━━ Extrait fourni ━━

Depuis quelques années déjà, des plantes génétiquement modifiées, produisant un antigène, sont envisagées comme vaccin oral. Outre le coût réduit par rapport à l'antigène produit dans des cellules transgéniques, ces plantes présentent l'avantage de pouvoir être cultivées localement, dans des pays dépourvus d'infrastructure - cela, naturellement, à condition d'être certain que ces plantes ne posent et ne poseront aucun problème, car ce ne sont certainement pas les pays démunis qui pourraient y faire face.

Des souris nourries avec des cubes de pomme de terre crue

Un plant de tabac produisant un antigène HBs, capable d'immuniser des souris par voie parentérale, avait déjà été obtenu. Et c'est la même équipe, désireuse d'explorer les possibilités d'immunisation par voie orale, qui récidive avec la pomme de terre.
L'OGM a été testé chez des souris, nourries à trois reprises, à une semaine d'intervalle, par 5 g de pomme de terre, donnée crue, soit trois fois 42 microg d'antigène, environ. Les cubes de pomme de terre étaient, en outre, recouverts d'une solution de toxine cholérique, représentant environ 10 microg d'adjuvant.
Des anticorps anti-HBs ont pu être détectés une semaine après les deux premières doses, pour atteindre 103 mUI/ml quatre semaines après la troisième dose. Une injection parentérale de rappel, pratiquée avec l'antigène recombinant, obtenu dans des levures, a alors été administrée. Trois semaines plus tard, un pic d'anticorps était mesuré à 3 300 mUI/ml. Et cinq mois plus tard, le taux était encore de 700 mUI/ml. A titre de comparaison, le taux d'anticorps est considéré comme protecteur chez l'homme après vaccination, lorsqu'il dépasse 10 mUI/ml. Il est toutefois évident que le taux chez la souris ne peut être extrapolé en termes de protection chez l'homme.

━━━
━━ Données fournies ━━

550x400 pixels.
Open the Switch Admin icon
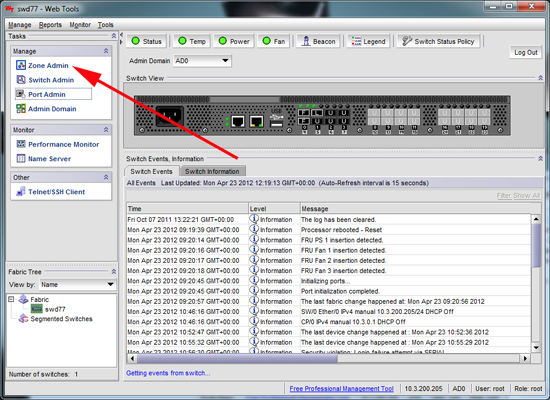click(x=21, y=80)
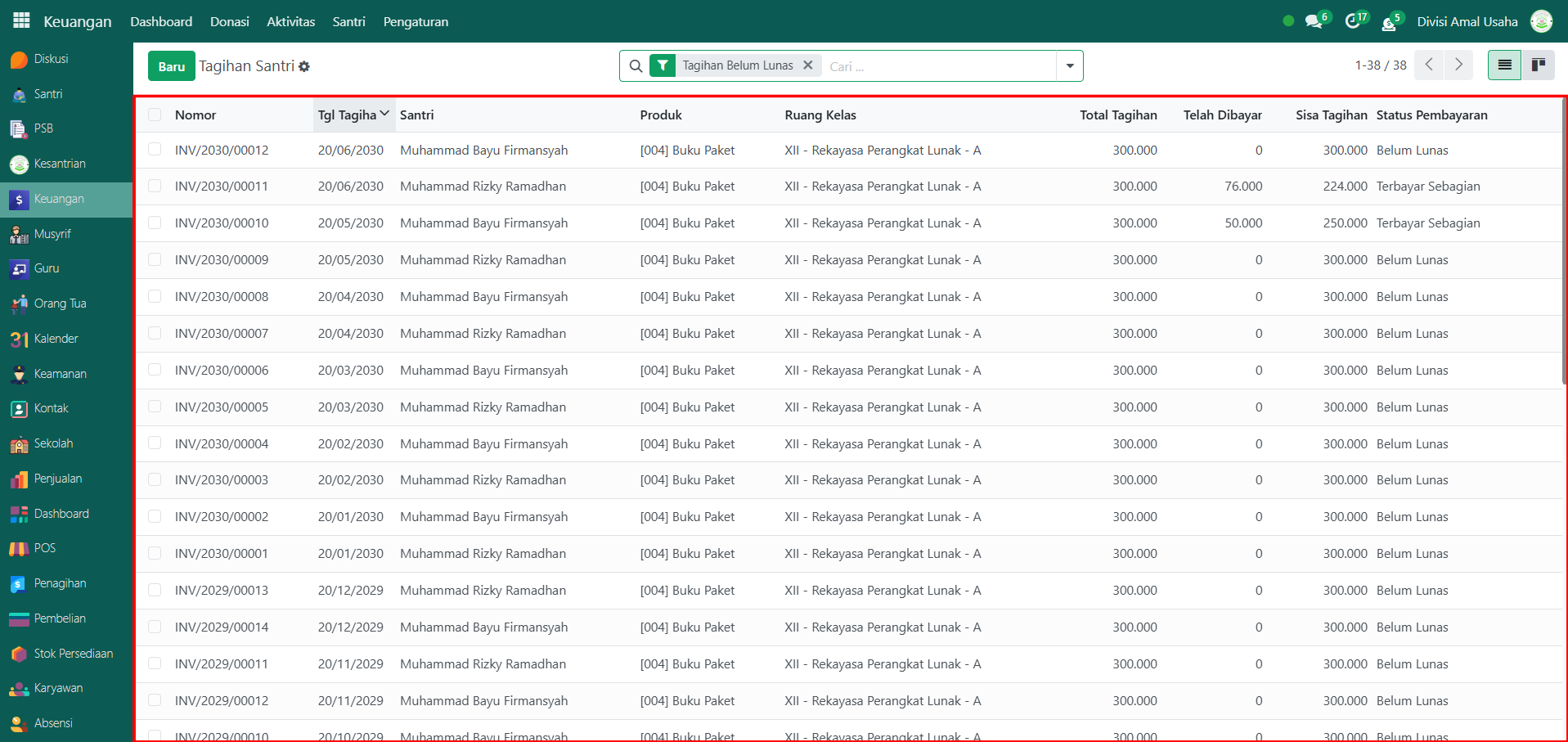Open the apps grid home menu icon
The height and width of the screenshot is (742, 1568).
coord(21,20)
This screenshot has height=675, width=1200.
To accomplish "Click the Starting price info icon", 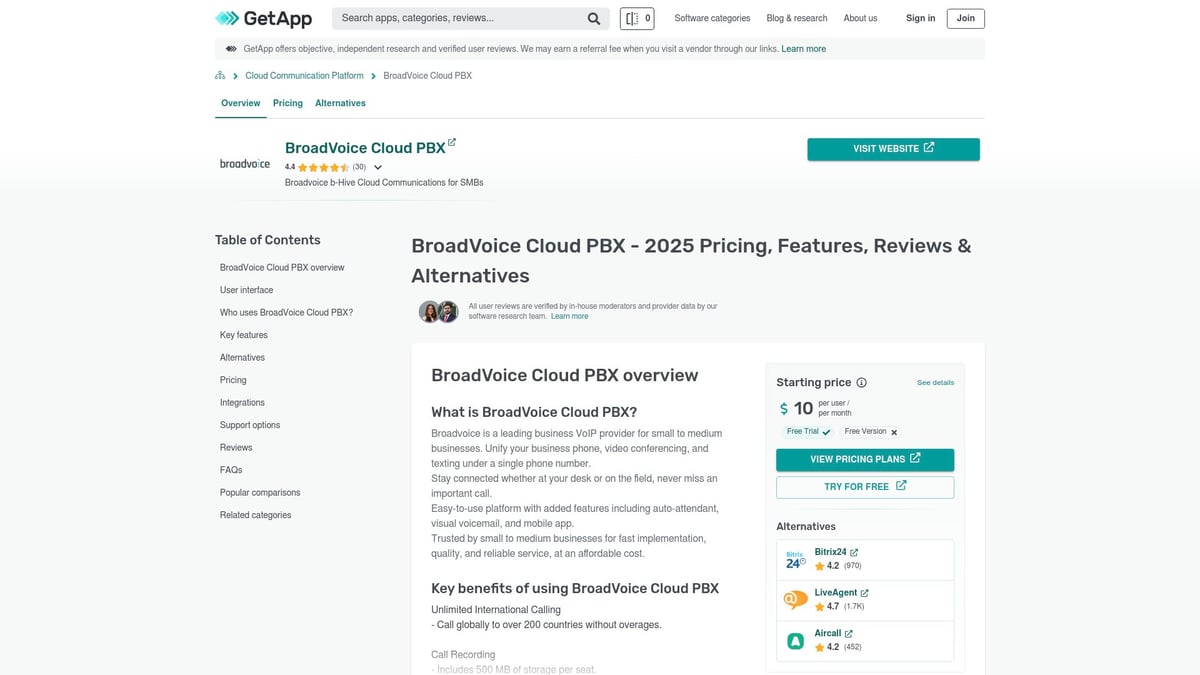I will tap(862, 382).

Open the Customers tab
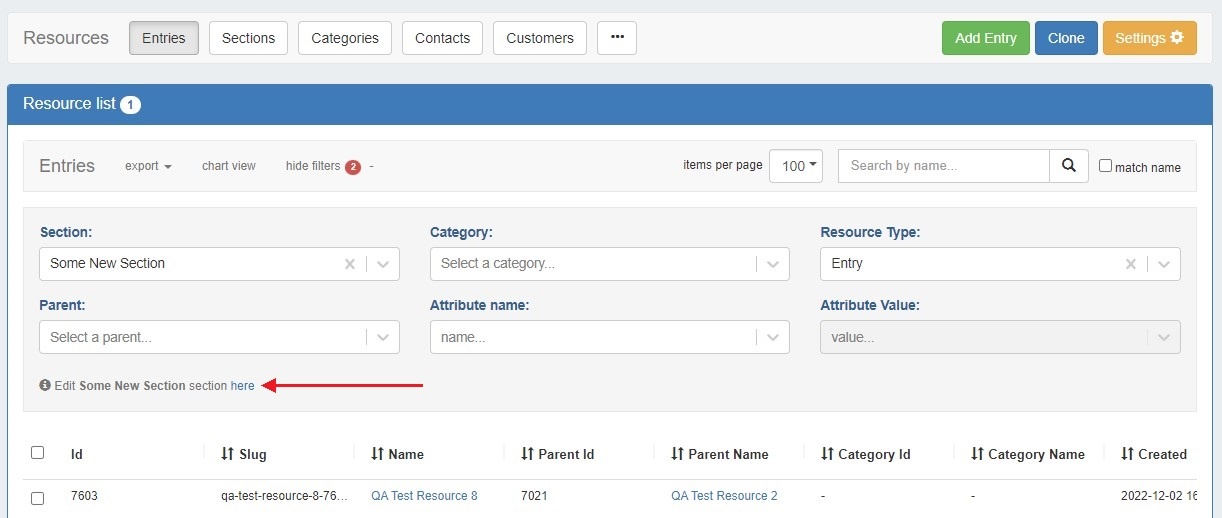pos(539,38)
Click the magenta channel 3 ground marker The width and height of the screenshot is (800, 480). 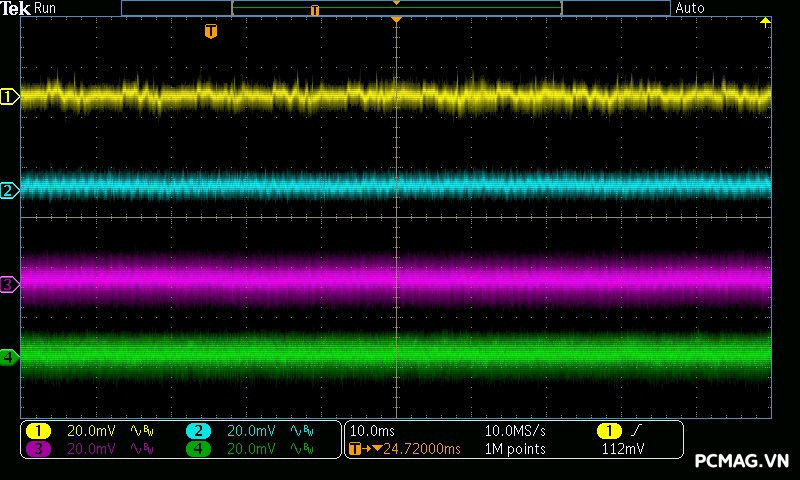point(9,285)
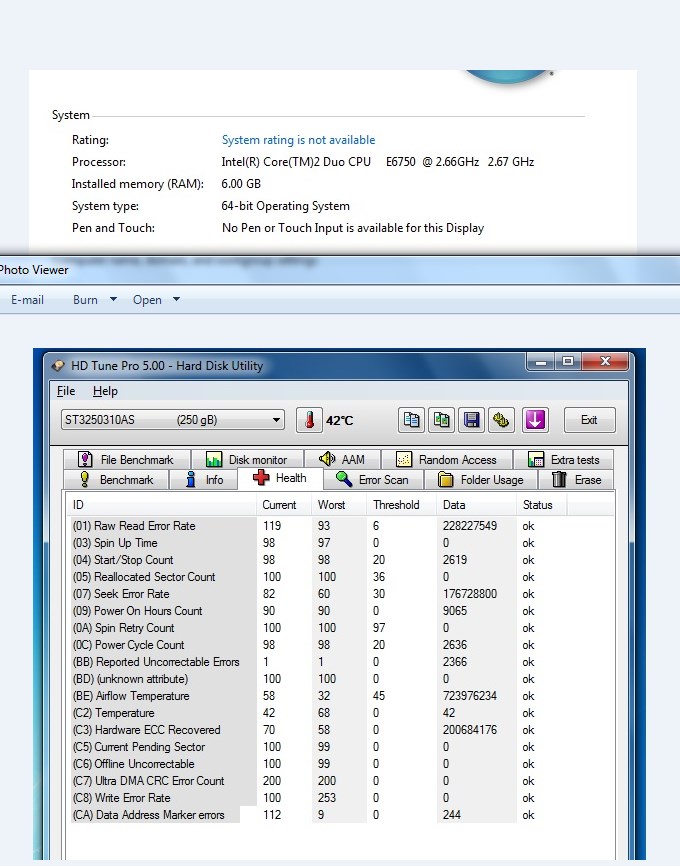The image size is (680, 866).
Task: Switch to the Benchmark tab
Action: tap(116, 480)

━━━

Travail demandé ▸
(a) Relevez dans l'extrait chaque taux d'anticorps anti-HBs chiffré mesuré chez les souris, avec le moment de la mesure.
(b) Selon l'extrait, pourquoi faut-il être certain que les plantes génétiquement modifiées ne posent aucun problème avant de les cultiver dans des pays dépourvus d'infrastructure ?
La liste n'a aucun rapport avec l'extrait.

Réponses ci-dessous ▸
(a)
- 103 mUI/ml, quatre semaines après la troisième dose
- 3 300 mUI/ml, trois semaines après l'injection parentérale de rappel
- 700 mUI/ml, cinq mois plus tard

(b) Les pays démunis ne pourraient pas faire face à ces problèmes. Leur culture locale n'est donc envisageable qu'à la condition que ces plantes ne posent et ne poseront aucun problème.